Tantau wziął formularz meldunkowy do rąk, przeczytał go wolno i dokładnie i zapamiętał go słowo w słowo. Z miejsca zorientował się, że za jednym zamachem zbliżył się do celu. Wszystko się zgadzało: Nazwisko Michel Meiners, data urodzenia, miejsce urodzenia, nawet pismo wyglądało na takiego Meinersa, jakiego sobie Tantau wyobrażał.

- Może mnie pan zaanonsować u portiera - zapytał Tantau uprzejmie - i poprosić go, żeby mi udzielił kilku informacji?

- Aha! - zawołał Brahmvogel z wyraźnym uczuciem ulgi. - A więc to tak! Zapytuje pan o określonego człowieka, by otrzymać dostęp do całego hotelu. Krótko mówiąc: szuka pan pretekstu. To także niezły sposób. Oczywiście pomogę panu. Może pan iść tam z całkowitym spokojem: z portiera będzie się lało jak z wodospadu.

 

Ów portier miał tyle lat co hotel i jego wnętrze. Nie miał w sobie nic z wodospadu, przeciwnie: był powolny i pełen ojcowskiej godności. Tantau zademonstrował jeden ze swych największych przymiotów: cierpliwość. Przerzucał, zdawałoby się, bez określonego celu przedłożone mu dokumenty. Gawędził jednocześnie o tym i owym, o tym lub owym gościu, na którego nazwisko natrafił. Tylko o niejakim Meinersie nie było mowy ani przez chwilę.

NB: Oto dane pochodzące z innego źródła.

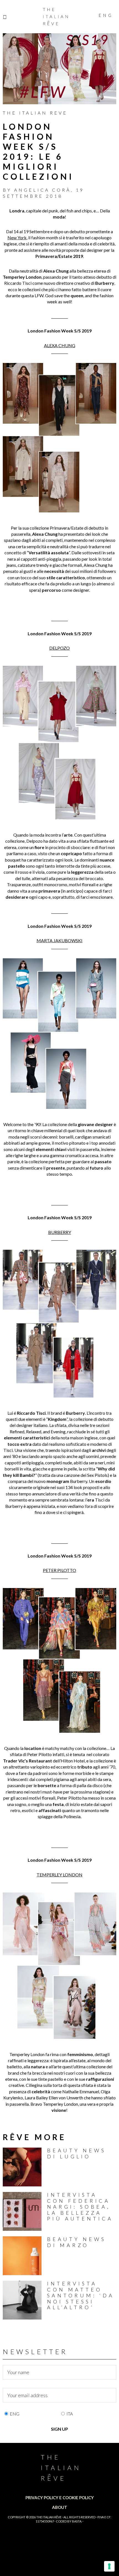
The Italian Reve (35, 112)
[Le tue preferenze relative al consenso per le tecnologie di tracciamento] (109, 2566)
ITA (69, 2413)
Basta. (77, 2521)
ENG (14, 2413)
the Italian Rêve (48, 2517)
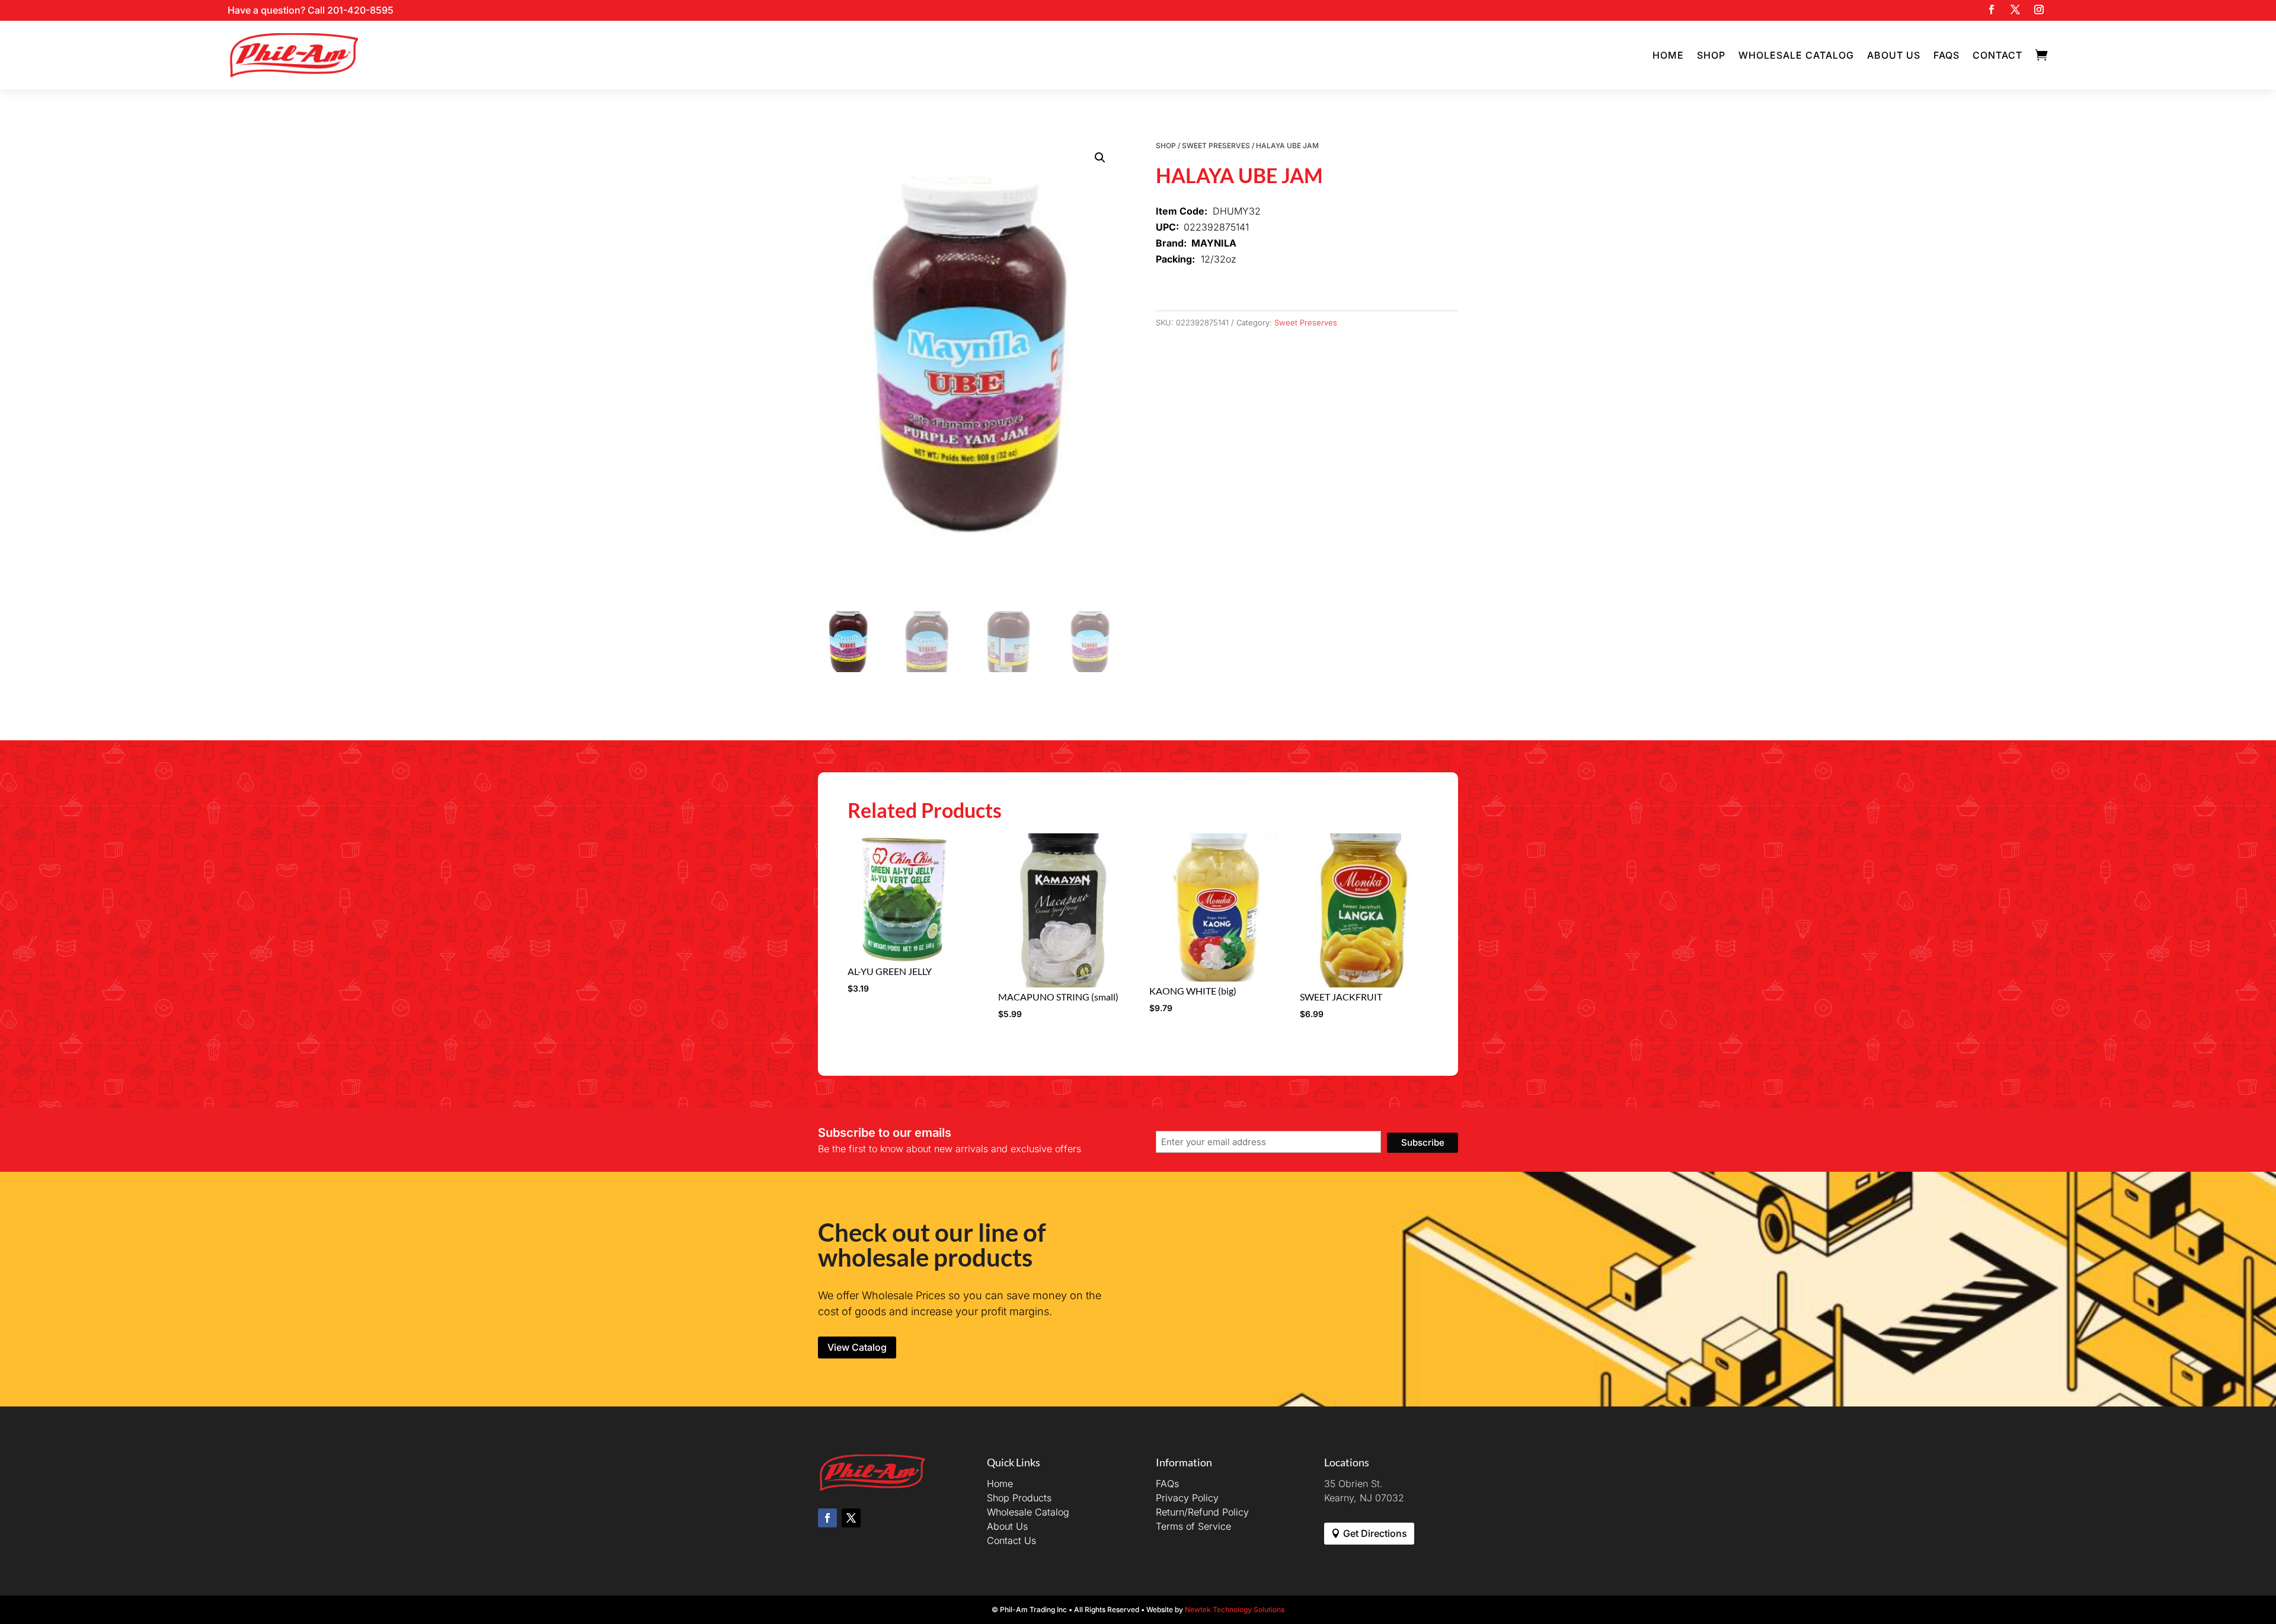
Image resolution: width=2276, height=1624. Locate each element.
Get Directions (1375, 1533)
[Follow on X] (2015, 9)
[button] (1100, 157)
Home (1668, 55)
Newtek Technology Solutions (1234, 1609)
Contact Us (1011, 1540)
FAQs (1946, 55)
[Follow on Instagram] (2038, 9)
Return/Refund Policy (1202, 1512)
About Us (1893, 55)
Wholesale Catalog (1796, 55)
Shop (1711, 55)
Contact (1997, 55)
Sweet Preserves (1216, 145)
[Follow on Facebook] (1991, 9)
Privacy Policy (1187, 1498)
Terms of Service (1193, 1526)
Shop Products (1019, 1498)
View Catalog (857, 1347)
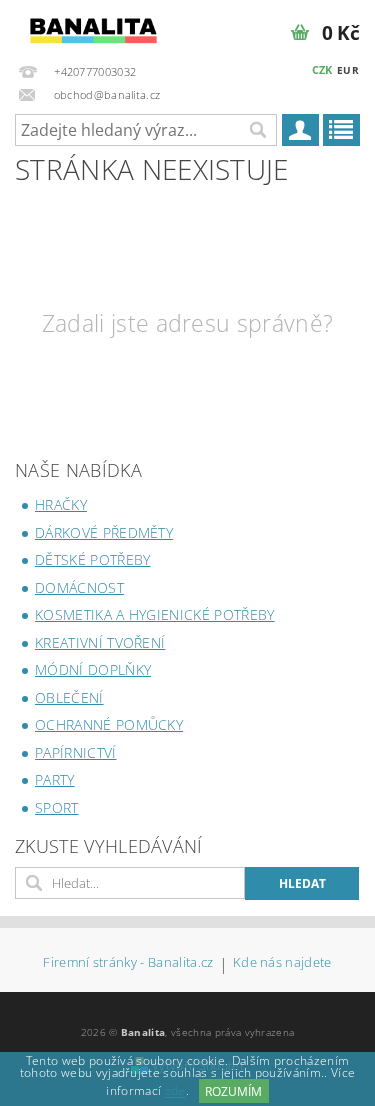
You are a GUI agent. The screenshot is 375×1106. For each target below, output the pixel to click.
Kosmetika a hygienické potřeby (155, 614)
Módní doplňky (93, 669)
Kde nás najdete (282, 963)
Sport (57, 807)
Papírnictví (76, 752)
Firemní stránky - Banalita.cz (128, 963)
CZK (322, 69)
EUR (348, 70)
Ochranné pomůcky (109, 724)
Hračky (61, 504)
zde (175, 1091)
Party (55, 779)
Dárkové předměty (104, 532)
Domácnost (79, 587)
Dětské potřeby (92, 559)
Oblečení (69, 697)
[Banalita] (94, 26)
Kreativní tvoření (100, 642)
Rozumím (233, 1091)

Tantau znał z komisariatu policji wszystkie ważne szczegóły - z wyjątkiem numeru pokoju. Ale na wykazie portiera widniała obok nazwiska Meinersa cyfra 21; żeby to stwierdzić, wystarczyło jedno szybkie spojrzenie. Następne spojrzenie padło na tablicę z kluczami. Tantau zmrużył przy tym nieznacznie oczy - klucza od pokoju 21 nie było na tablicy.

- Właściwie wedle powszechnie obowiązującego zwyczaju - rzekł Tantau, przerzucając dalsze karty meldunkowe - gość oddaje klucz, jeśli wychodzi z hotelu, prawda?

- Taki jest zwyczaj - odparł portier. - Tak się powinno robić ze względu na możliwość kontroli, czystość i porządek.

- Widzę na tablicy parę luk, na przykład osiemnaście, dwadzieścia jeden, trzydzieści cztery. Czy to oznacza, że ci goście są teraz w swoich pokojach?

- Owszem, tak właśnie jest.

- To niezwykłe. Teraz, późnym przedpołudniem?

- Zapewne - odparł portier usłużnie. Pochlebiało mu, że może przed tak uważnym słuchaczem popisać cię swą wiedzą fachową. - Nie jest to wprawdzie reguła, ale nie ma w tym też nic nadzwyczajnego, zwłaszcza gdy zna się dziwactwa i zwyczaje swych gości, co należy do zadań dobrego portiera. Na przykład pan z numeru trzydzieści cztery będzie spał do obiadu; mówiąc w zaufaniu, spędził noc na hulance.

- A numer osiemnaście?

- To pewna dama. Przyjechała w odwiedziny do swego męża, który przejściowo zajęty jest na poczcie przy pracach montażowych. Ta dama w dzień prawie nie opuszcza pokoju, a wieczorem przychodzi jej mąż. Mają pokój dwuosobowy. Pan rozumie...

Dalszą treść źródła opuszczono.